Meu Amor Ficou no Hotel - Caio Cid
Para Terezinha Miranda Cordeiro
" Ninguém pense que viajei sozinho de Fortaleza para o Rio , que vim de lá solteiro, livre sem responsabilidade . Trouxe comigo uma delicada companheira, uma criatura que não se conformou em me ver sair abandonado ,como um sujeito sem amor e sem merecimento .
Durante a longa travessia aérea, minha doce amiga não se manifestou , não exigiu nada , não revelou o menor aborrecimento . Quietinha em seu lugar , ligada ao meu destino de sua espontânea vontade , mantendo - se firme no avião, corajosa e bem disposta . Nunca me disse uma só palavra de arrependimento, nunca me deu o menor sinal de receio .
Quando o " Capitanea " posou serenamente na Ponta do Calabouço " , desci meio tonto , apanhei um táxi, levando comigo a destemida e delicada jovem , cuja atitude ainda era a mesma que mantivera em toda a viagem .
Já no quarto que me fora reservado no Hotel Mem de Sá - uma verdadeira armadilha à bolsa dos adventícios - abri a malota, banhei o rosto , fiz que estava a vontade e dirigi a palavra áquela que não trepidara em acompanhar - me :
- Bem , minha filha , agora fique no hotel para repousar um pouco , enquanto vou fazer o meu primeiro contato com a cidade misteriosa . Não se impressione . Tome conta da cama e durma um sono , se puder . Voltarei dentro de uma hora e meia .
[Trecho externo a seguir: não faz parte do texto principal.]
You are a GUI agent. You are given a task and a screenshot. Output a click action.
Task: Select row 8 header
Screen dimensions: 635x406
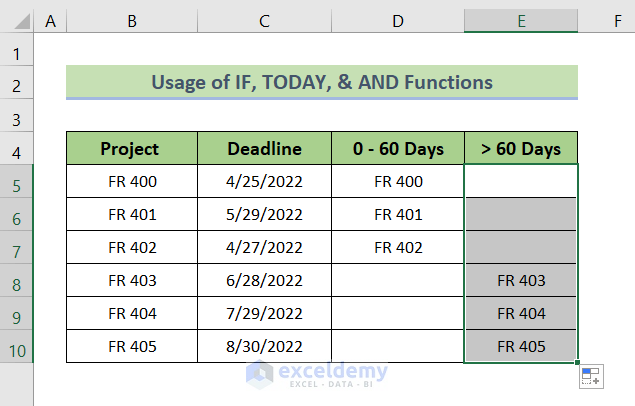[x=17, y=281]
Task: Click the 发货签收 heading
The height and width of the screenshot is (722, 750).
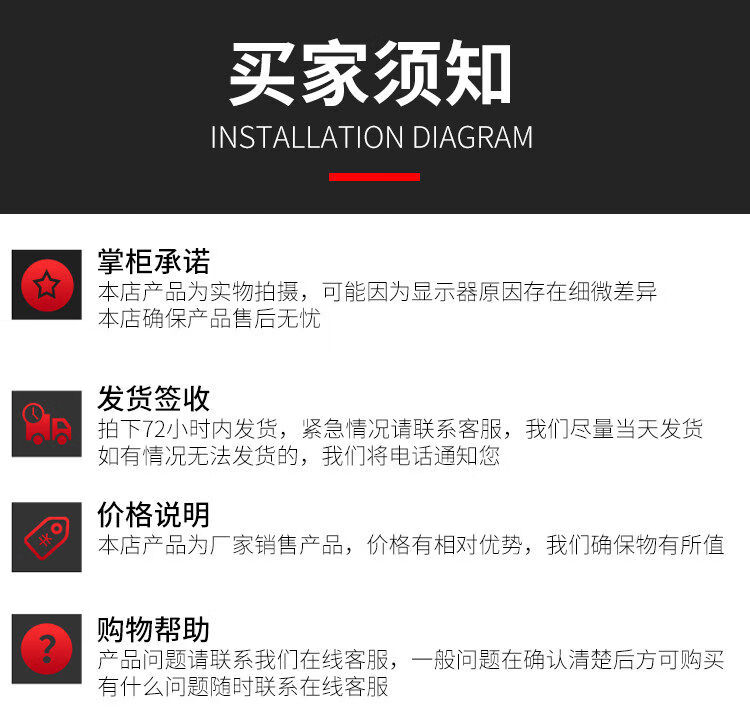Action: tap(154, 399)
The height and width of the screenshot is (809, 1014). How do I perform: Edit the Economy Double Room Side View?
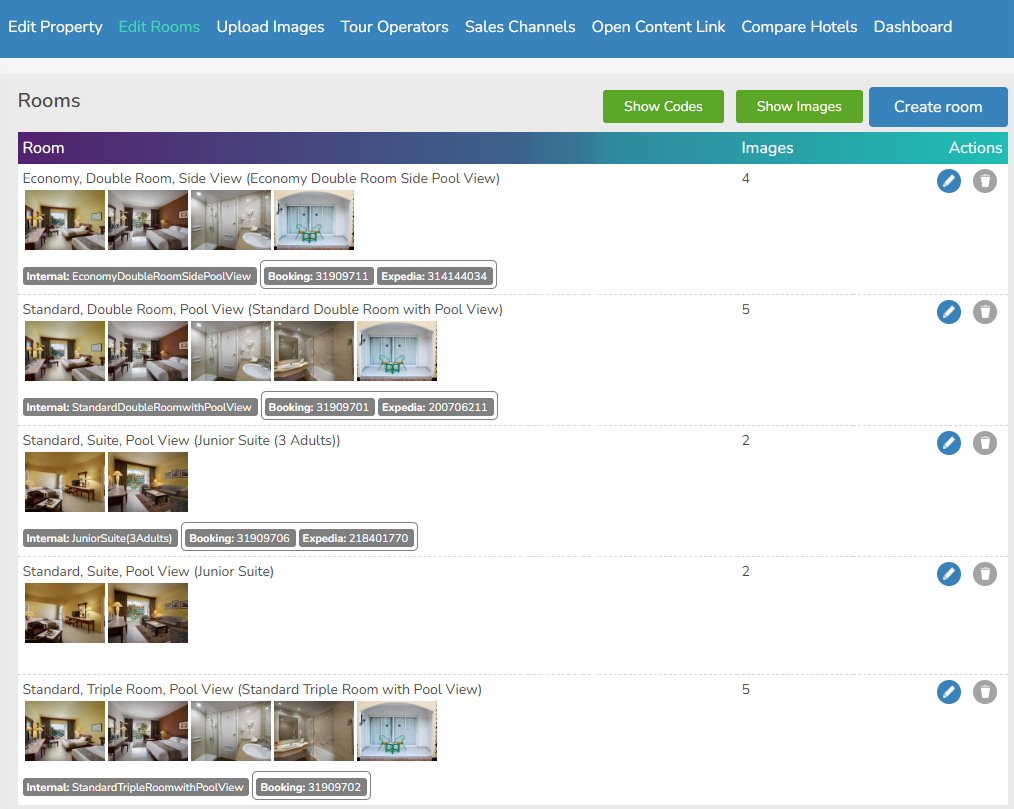pos(948,181)
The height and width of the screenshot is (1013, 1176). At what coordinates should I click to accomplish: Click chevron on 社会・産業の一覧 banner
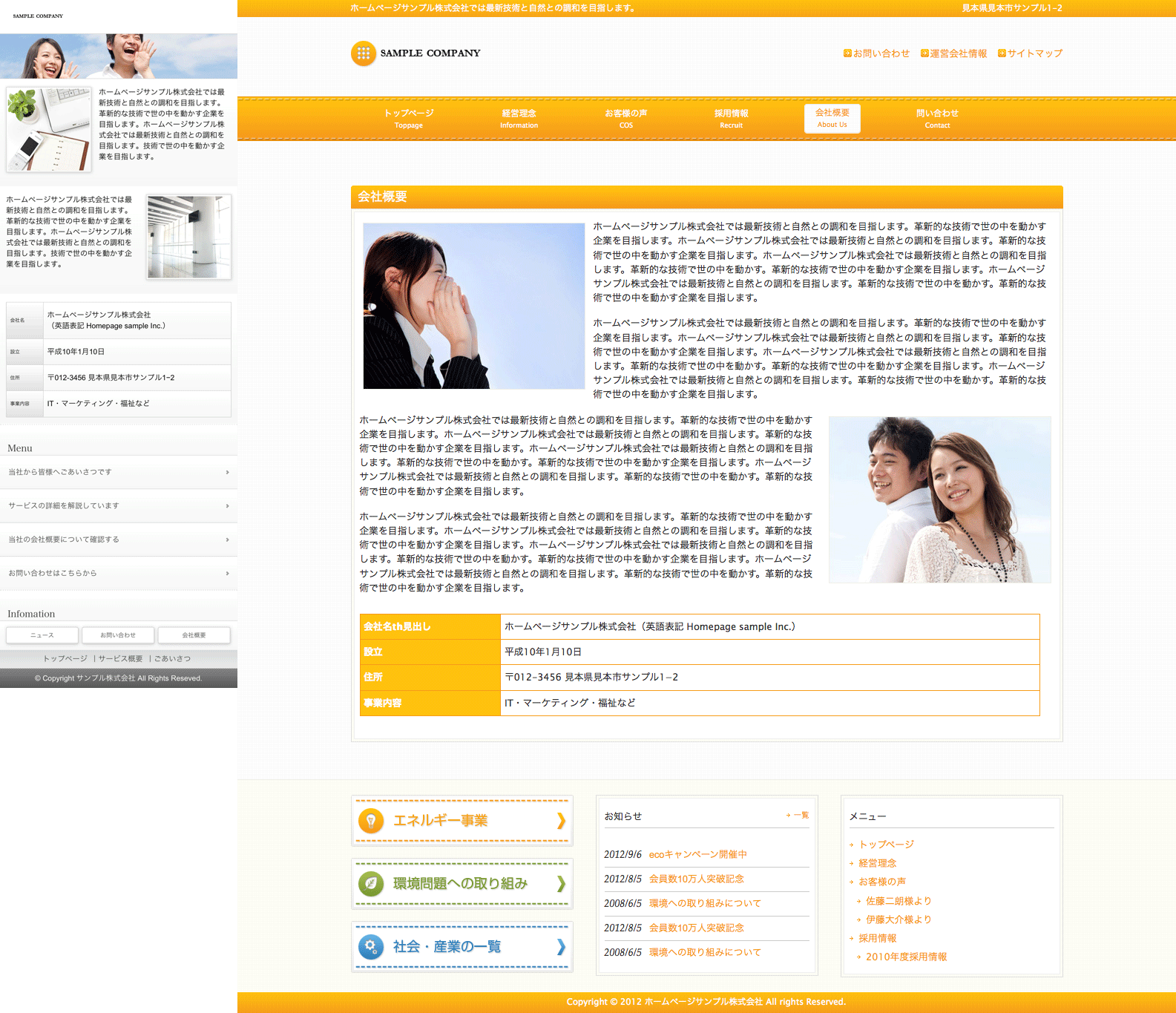(x=561, y=946)
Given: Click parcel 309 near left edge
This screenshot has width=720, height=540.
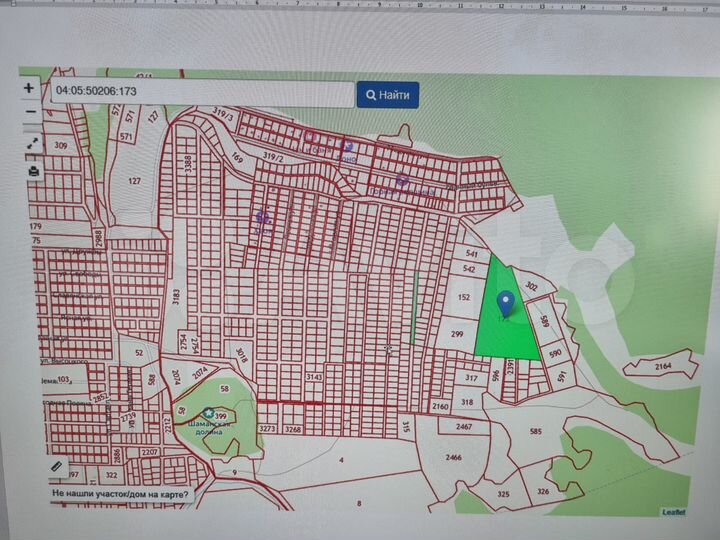Looking at the screenshot, I should (62, 146).
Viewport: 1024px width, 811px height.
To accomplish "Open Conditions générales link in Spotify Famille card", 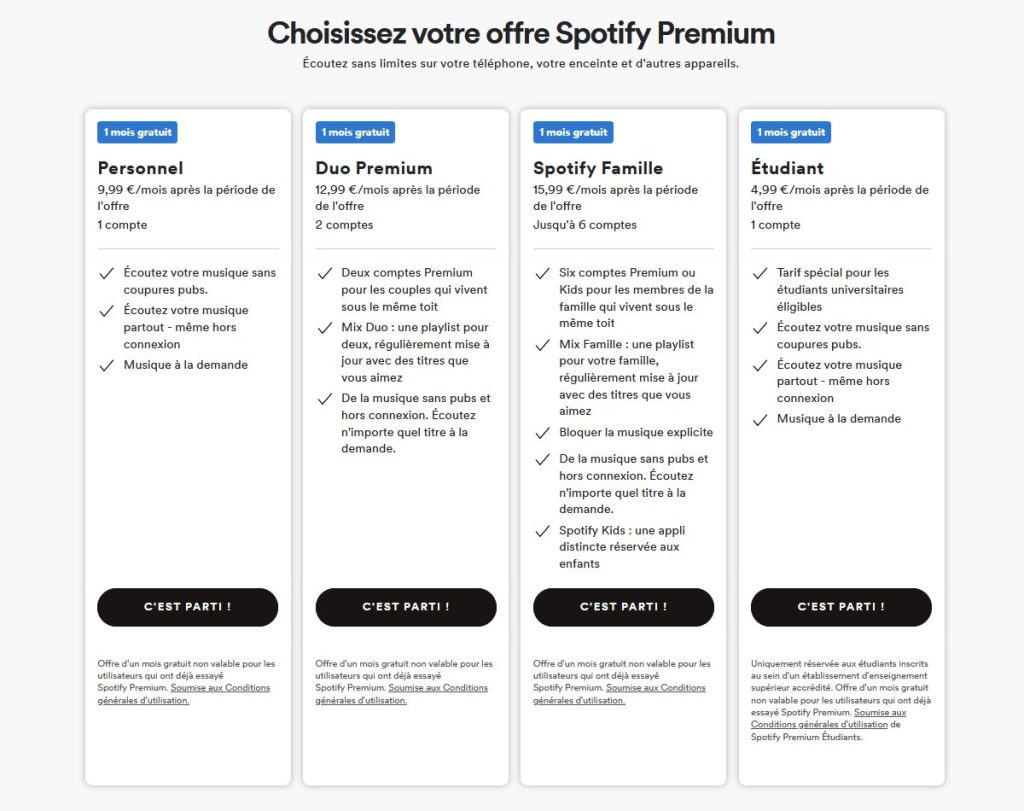I will pyautogui.click(x=656, y=688).
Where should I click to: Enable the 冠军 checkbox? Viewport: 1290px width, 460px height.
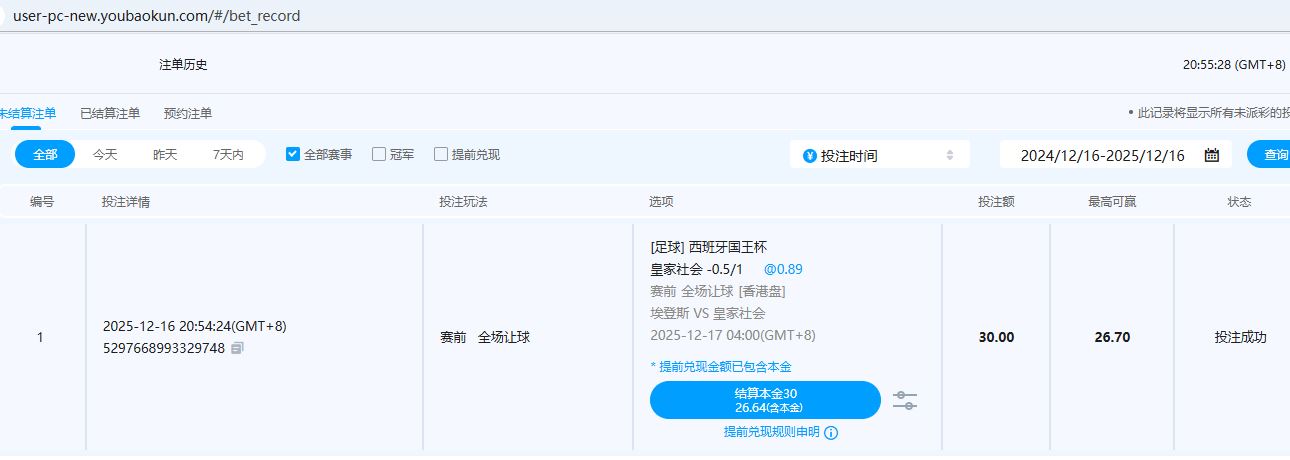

Na Galeria Cruzeiro , ainda com o ronco dos motores na cabeça , fui abraçando os primeiros conterrâneos. Cada um se mostrava mais espantado com a minha presença , como se eu tivesse sido condenado a vinte anos de Fernando de Noronha e de repente surgisse no Rio de Janeiro .
Mas a maior sensação que produzi no seio da turma foi quando declarei que havia trazido uma cearense comigo , uma belezinha do norte , uma franzina e ingênua filha da terra de Iracema .Todos ficaram logo muito esquentados e dois ou três dos malandros pediam com insistência , que eu os levasse imediatamente ao hotel , pois faziam muito empenho em conhecer de perto a minha pequena . Embora contrariados, tiveram que ceder às minhas razões e eu fui embora depressa para o hotel .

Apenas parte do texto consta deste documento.